*** Exercise text ***

Sunday, August 14, 2011

Here we go again...

I'm making more changes to my family's diet. Now, nothing has been diagnosed. I'm due for a blood test this week and then it'll be 2 more weeks before I get the results and the kids are seeing our new Integrative Medicine doctor soon. I've been doing a lot of research into a gluten-free diet. I've known for a while that it was a good possibility I would make this switch for my youngest daughter, but more recently I've realized it's something my other daughter AND I need as well. I don't know why my family has these food intolerances and we're not 100% sure what they all are.

For instance, S had an allergic reaction while we were on vacation after eating sausage, eggs and pancakes. She's never had a problem with eggs or the ingredients in the pancakes, so we immediately thought it was the spices in the sausage. She came to us and said she didn't feel well in her stomach and her chest hurt. I noticed right away her cheeks were swollen, red and puffy, as were her lips. After a few minutes, her lips turned purple. There was a time a while ago when she was 5 that this happened and we thought she had croup and took her to the ER. It was too long ago to remember what she'd eaten and we didn't think it was an allergic reaction at the time, but maybe reflux. She seemed to be having reflux at the same time as this allergic reaction, so we gave her a Benadryl and a Pepcid. After 15 minutes her breathing was less labored and her swelling had gone down. She still felt shaky and nauseous for about a half hour and then threw up. After that she felt fully recovered. Let me tell you, that was scary. She's had this type of reaction (minus the severity of the throat closing) to strawberries, cinnamon and nutmeg, and crabs. We don't know if it was the crabs, but she's been fine with shrimp since then--even with Old Bay seasoning on them, which we thought might have been the cause of the reaction. The crab reaction was the longest lasting because she had swollen, puffy cheeks for 4 days (even with Benadryl), but didn't have any problems with her throat. This last reaction really scared us and Will mentioned we should have epipens in case this happens more severely. I'll be discussing all of this with our new doctor, of course.


G is obviously sensitive to artificial dyes, namely Yellow #5. All through kindergarten she had trouble not talking at times and would have to have time outs at least once a week because of it. She certainly wasn't the most ADHD kid in her class, but she definitely has the tendency to be that way. Until now, I just chalked up her climbing, moving, running, going all around the house, antsyness at the table, incessant talking, tantrums, whinyness, impulsiveness and general lack of control to her young age. Many, if not all, of those behaviors are typical for a 1-4 year old and ADHD isn't really diagnosed at such a young age. Truthfully, I do not consider her as having attention deficit. She can play with other kids in a very focused imagination-rich game for hours. She can play on the computer for hours, too. Usually what stops her is her hunger. She does have difficulty sitting still when coloring, eating, watching TV, doing homework, etc. She's hyperactive and impulsive, which in itself is a type of disorder. If she has cereal or candy with dye in it, within the hour she will talk non-stop. She makes her voice funny and she doesn't even care what she's talking or who is listening or responding. She just keeps talking. Then it ends in whining, crying and often a tantrum which involves hanging on me, hitting her sister and/or needing to be isolated from people. She seems to crave bread items and sugar, especially chocolate sweets. My goal with her is to have a G.F. vegan, sugar-free diet. And I'm going to do it for me AND S as well. Now that's going to be difficult in many situations.

*** End of Exercise text ***
*** Extracted entries ***

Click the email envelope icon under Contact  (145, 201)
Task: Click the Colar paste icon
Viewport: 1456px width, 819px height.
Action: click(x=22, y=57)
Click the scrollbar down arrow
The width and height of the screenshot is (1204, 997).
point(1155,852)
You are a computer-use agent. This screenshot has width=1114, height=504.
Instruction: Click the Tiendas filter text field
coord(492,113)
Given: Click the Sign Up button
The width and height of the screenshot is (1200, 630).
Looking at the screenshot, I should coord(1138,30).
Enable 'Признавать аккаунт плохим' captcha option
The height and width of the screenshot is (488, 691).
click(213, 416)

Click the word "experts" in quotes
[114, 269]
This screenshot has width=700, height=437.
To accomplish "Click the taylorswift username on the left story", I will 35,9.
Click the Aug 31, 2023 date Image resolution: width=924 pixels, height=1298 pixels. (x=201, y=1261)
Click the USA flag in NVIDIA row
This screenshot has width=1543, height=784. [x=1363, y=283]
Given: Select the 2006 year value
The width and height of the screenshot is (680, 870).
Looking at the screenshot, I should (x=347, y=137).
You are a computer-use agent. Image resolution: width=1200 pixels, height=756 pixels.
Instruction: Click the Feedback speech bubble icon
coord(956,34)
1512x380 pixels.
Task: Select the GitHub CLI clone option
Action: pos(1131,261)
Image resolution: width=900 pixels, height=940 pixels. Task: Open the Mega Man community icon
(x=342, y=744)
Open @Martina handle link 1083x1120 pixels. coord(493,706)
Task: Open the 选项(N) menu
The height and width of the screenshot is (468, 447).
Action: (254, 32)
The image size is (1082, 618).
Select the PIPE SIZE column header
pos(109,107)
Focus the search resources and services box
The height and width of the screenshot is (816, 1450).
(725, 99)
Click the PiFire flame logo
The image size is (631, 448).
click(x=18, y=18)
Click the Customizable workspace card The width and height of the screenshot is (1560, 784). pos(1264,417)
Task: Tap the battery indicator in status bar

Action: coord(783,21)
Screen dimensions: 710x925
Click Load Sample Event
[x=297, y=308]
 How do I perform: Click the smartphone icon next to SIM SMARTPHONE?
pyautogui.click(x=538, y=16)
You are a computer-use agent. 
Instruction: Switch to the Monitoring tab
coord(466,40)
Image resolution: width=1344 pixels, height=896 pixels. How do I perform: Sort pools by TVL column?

*** End of Extracted entries ***

Work order >>
In the text on the family's gluten-free diet, which artificial dye is G said to be sensitive to?

Result of this task >>
Yellow #5.